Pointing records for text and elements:
= = = =
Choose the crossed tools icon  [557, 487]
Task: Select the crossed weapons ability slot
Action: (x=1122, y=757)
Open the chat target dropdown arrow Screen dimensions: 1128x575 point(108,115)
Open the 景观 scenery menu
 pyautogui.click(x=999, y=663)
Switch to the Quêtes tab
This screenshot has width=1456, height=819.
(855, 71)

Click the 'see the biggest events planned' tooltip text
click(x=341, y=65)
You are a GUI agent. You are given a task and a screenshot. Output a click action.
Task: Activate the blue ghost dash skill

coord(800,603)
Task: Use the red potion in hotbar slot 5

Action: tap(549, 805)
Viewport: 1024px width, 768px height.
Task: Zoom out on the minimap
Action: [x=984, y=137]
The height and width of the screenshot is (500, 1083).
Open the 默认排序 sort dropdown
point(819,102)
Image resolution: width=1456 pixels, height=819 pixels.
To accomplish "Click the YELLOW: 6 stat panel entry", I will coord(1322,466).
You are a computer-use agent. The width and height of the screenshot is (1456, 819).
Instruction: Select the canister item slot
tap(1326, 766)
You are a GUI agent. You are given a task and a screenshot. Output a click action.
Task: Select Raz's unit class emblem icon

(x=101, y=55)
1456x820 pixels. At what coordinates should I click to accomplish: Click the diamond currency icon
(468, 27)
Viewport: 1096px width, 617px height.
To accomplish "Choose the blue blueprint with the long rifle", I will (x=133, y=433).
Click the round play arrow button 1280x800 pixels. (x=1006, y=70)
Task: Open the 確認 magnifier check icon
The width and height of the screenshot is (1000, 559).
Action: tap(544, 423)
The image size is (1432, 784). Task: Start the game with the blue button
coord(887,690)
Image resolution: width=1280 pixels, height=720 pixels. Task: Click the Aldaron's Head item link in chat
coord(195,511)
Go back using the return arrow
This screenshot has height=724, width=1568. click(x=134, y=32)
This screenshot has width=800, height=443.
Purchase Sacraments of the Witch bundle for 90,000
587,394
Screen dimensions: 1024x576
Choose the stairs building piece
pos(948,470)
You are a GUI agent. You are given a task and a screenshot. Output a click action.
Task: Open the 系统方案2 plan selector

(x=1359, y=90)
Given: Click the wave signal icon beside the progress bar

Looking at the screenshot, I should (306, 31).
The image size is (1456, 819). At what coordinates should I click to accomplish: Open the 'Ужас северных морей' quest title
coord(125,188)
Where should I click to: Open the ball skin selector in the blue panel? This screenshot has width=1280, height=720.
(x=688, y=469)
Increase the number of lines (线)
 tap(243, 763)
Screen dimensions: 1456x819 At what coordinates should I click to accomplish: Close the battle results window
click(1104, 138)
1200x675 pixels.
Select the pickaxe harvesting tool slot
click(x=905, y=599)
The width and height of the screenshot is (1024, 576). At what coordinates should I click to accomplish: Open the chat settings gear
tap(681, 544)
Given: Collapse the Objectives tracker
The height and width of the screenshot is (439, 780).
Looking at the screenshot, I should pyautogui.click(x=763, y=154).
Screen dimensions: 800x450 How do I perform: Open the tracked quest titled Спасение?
= = = =
Reproduce verbatim every line of the material from the line containing "The width and height of the screenshot is (1024, 576)." through the final line of the material, both ends included.

The width and height of the screenshot is (1024, 576). At what coordinates should I click to accomplish: Open the chat settings gear
tap(681, 544)
Given: Collapse the Objectives tracker
The height and width of the screenshot is (439, 780).
Looking at the screenshot, I should pyautogui.click(x=763, y=154).
Screen dimensions: 800x450 How do I perform: Open the tracked quest titled Спасение?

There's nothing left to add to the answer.